<<<<

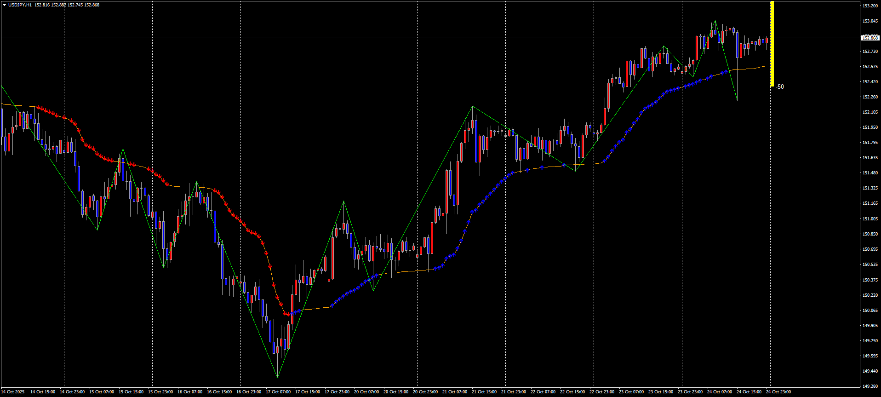
Task: Click the last red down arrow at the trend reversal
Action: (288, 314)
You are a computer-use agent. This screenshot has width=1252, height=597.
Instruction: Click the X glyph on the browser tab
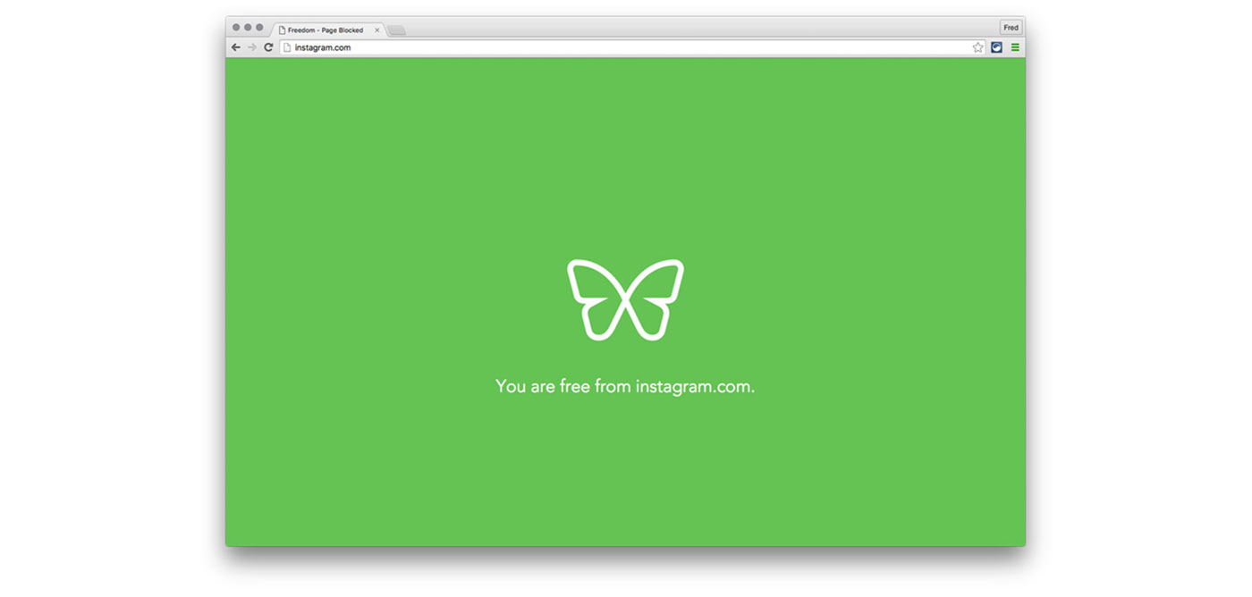point(376,29)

>>>>

* THE TASK
Render the lines of the records above as a JSON list of strings, with one string per line and no blank lines. Omit the pictures from the list.

* TASK ANSWER
[
  "Task: Click the last red down arrow at the trend reversal",
  "Action: (288, 314)",
  "You are a computer-use agent. This screenshot has width=1252, height=597.",
  "Instruction: Click the X glyph on the browser tab",
  "point(376,29)"
]